EXERCISE REQUIREMENTS. Print the rows below word for word, starting from the first one and ending with the line that contains "click(68, 152)", including that line.

INPUT DATA.
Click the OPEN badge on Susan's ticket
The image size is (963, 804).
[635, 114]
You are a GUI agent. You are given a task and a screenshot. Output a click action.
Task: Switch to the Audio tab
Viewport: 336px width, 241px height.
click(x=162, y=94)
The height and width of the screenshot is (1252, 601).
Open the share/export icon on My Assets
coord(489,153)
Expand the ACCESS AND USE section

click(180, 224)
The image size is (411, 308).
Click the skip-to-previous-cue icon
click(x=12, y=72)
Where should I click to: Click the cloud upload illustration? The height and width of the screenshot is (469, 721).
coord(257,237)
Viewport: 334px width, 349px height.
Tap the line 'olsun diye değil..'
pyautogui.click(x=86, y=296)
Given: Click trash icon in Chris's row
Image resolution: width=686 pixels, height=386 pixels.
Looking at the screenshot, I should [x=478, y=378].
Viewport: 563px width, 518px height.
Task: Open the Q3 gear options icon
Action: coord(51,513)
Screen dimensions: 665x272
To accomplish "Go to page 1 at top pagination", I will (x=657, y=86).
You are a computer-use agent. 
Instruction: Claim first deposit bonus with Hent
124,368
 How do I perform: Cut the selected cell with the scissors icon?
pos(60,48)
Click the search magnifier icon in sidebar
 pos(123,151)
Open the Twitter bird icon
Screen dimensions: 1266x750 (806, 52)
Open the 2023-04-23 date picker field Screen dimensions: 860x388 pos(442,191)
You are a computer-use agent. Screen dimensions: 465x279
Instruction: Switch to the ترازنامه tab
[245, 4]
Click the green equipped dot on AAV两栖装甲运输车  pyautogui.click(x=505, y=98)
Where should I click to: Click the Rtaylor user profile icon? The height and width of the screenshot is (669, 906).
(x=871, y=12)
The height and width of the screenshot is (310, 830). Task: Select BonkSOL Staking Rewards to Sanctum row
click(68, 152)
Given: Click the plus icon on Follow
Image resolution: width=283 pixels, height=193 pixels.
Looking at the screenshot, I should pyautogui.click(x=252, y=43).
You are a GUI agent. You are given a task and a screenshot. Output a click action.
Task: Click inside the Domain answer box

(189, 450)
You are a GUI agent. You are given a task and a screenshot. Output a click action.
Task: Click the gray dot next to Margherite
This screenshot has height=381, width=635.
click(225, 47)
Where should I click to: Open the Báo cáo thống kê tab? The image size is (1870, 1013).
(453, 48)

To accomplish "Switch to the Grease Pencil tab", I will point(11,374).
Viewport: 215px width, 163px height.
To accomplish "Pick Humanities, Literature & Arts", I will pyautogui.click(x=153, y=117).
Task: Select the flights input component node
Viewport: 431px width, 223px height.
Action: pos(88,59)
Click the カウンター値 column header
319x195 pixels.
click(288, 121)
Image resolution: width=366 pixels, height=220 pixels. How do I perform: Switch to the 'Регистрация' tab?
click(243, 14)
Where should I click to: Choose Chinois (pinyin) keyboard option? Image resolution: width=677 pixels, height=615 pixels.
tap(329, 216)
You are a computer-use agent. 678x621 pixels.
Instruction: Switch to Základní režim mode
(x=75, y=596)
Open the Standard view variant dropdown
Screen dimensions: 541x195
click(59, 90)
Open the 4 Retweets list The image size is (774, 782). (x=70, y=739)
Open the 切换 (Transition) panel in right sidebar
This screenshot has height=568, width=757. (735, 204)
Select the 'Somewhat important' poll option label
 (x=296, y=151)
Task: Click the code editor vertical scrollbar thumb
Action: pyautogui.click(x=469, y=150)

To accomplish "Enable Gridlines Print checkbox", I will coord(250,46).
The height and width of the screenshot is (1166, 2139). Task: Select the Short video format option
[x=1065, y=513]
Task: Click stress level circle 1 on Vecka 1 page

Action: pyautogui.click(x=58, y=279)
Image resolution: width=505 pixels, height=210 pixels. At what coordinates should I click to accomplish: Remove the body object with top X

RESPONSE BELOW.
Click the OPEN badge on Susan's ticket
The image size is (963, 804).
[635, 114]
You are a GUI agent. You are given a task and a screenshot. Output a click action.
Task: Switch to the Audio tab
Viewport: 336px width, 241px height.
click(x=162, y=94)
The height and width of the screenshot is (1252, 601).
Open the share/export icon on My Assets
coord(489,153)
Expand the ACCESS AND USE section

click(180, 224)
The image size is (411, 308).
Click the skip-to-previous-cue icon
click(x=12, y=72)
Where should I click to: Click the cloud upload illustration? The height and width of the screenshot is (469, 721).
coord(257,237)
Viewport: 334px width, 349px height.
Tap the line 'olsun diye değil..'
pyautogui.click(x=86, y=296)
Given: Click trash icon in Chris's row
Image resolution: width=686 pixels, height=386 pixels.
Looking at the screenshot, I should [x=478, y=378].
Viewport: 563px width, 518px height.
Task: Open the Q3 gear options icon
Action: coord(51,513)
Screen dimensions: 665x272
To accomplish "Go to page 1 at top pagination", I will (x=657, y=86).
You are a computer-use agent. 
Instruction: Claim first deposit bonus with Hent
124,368
 How do I perform: Cut the selected cell with the scissors icon?
pos(60,48)
Click the search magnifier icon in sidebar
 pos(123,151)
Open the Twitter bird icon
Screen dimensions: 1266x750 (806, 52)
Open the 2023-04-23 date picker field Screen dimensions: 860x388 pos(442,191)
You are a computer-use agent. Screen dimensions: 465x279
Instruction: Switch to the ترازنامه tab
[245, 4]
Click the green equipped dot on AAV两栖装甲运输车  pyautogui.click(x=505, y=98)
Where should I click to: Click the Rtaylor user profile icon? The height and width of the screenshot is (669, 906).
(x=871, y=12)
The height and width of the screenshot is (310, 830). Task: Select BonkSOL Staking Rewards to Sanctum row
click(68, 152)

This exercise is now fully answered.